Characteristic | Arikaree River | Caribou Creek | Lewis Run |
---|---|---|---|
Climate Zone | Semi-arid | Subarctic | Temperate |
Land Use | Grasslands, agriculture | Subarctic taiga | Fields, pastures, woodlands |
Flow Persistence | Intermittent | Perennial by ice | Perennial |
The Data: Listening to the Rivers
This analysis uses high-frequency data from the National Ecological Observatory Network (NEON), a program run by the National Science Foundation in the USA. The data was collected every 15 minutes from three vastly different river sites to see if a single modeling approach could work everywhere.
As you can see in Table 1, the chosen locations represent a wide range of climates and land uses, from the semi-arid grasslands of Colorado to the subarctic taiga of Alaska.
Key Variables in the Dataset
The model didn’t predict nitrate levels from a single measurement, but by understanding the relationships between several key variables measured by standard sensors. These included physical properties like Water Temperature and Surface Water Elevation (the stream’s height), along with chemical indicators like Dissolved Oxygen. The model also used Specific Conductance, which measures the water’s ability to conduct electricity (a proxy for dissolved salts and minerals), and Turbidity, which is simply a measure of water cloudiness.

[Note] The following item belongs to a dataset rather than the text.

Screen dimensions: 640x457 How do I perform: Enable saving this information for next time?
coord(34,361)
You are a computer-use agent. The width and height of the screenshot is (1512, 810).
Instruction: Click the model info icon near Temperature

The authors describe several steps they took to clean and prepare the data before analysis:
Data Synchronization: Because nitrate was measured every 15 minutes while other variables were measured more frequently, any measurements that did not align with a nitrate measurement time point were discarded.
Removal of Anomalies: Data that had been flagged as anomalous during the standardized NEON quality control process (e.g., due to sensor calibration issues) were removed before the analysis began.
Variable Selection (Multicollinearity): The researchers checked for multicollinearity among potential explanatory variables using the variance inflation factor (VIF). Variables that were strongly correlated with others (VIF < 6), such as conductivity and pH, were removed to ensure a robust model. Chlorophyll-a data were also excluded due to a high number of anomalies.
Data Transformation: After examining the data distributions, the authors found that turbidity was strongly right-skewed and applied a log transformation to this variable before using it in the models
Code and Software Used
The paper specifies the software, packages, and location of the code used for the analysis:
Software and Packages: All statistical analyses were performed using R statistical software. The specific packages used were
car
,gam
,mgcv
, andforecast
.Code Availability: The full R script used to perform the analyses is available in a public GitHub repository: https://github.com/Claire-K/nitrate_links.
The Analysis: Unlocking a 99% Accurate Prediction
The core finding of the study is astounding: a statistical model was able to explain up to 99% of the variation in nitrate levels using only the standard sensor data mentioned above. This incredible accuracy was achieved across all three distinct environmental sites.
While the same set of variables was significant at each location, their relative importance changed, highlighting the need for site-specific calibration. For example, Figure 1 shows that Specific Conductance was a powerful predictor at the temperate Lewis Run site, while Temperature was more dominant at the semi-arid Arikaree River.

This tells us that there isn’t a “one-size-fits-all” equation, but there is a “one-size-fits-all” recipe. The same ingredients (variables) work everywhere; you just need to adjust their amounts based on the local environment.
Conclusion: A New Strategy for Environmental Monitoring
The research by Kermorvant (Kermorvant et al. 2023) provides a powerful and transferable framework for monitoring water quality. It proves we can leverage existing, inexpensive sensor networks to model nitrate dynamics with a high degree of accuracy.
This has huge implications. Environmental agencies and water management authorities could potentially reduce their reliance on costly, specialised nitrate sensors, deploying them more strategically while using this modeling approach to fill in the gaps. It opens the door to a future where we can monitor more of our waterways, more often, and more affordably, giving us the crucial insights needed to protect these vital ecosystems.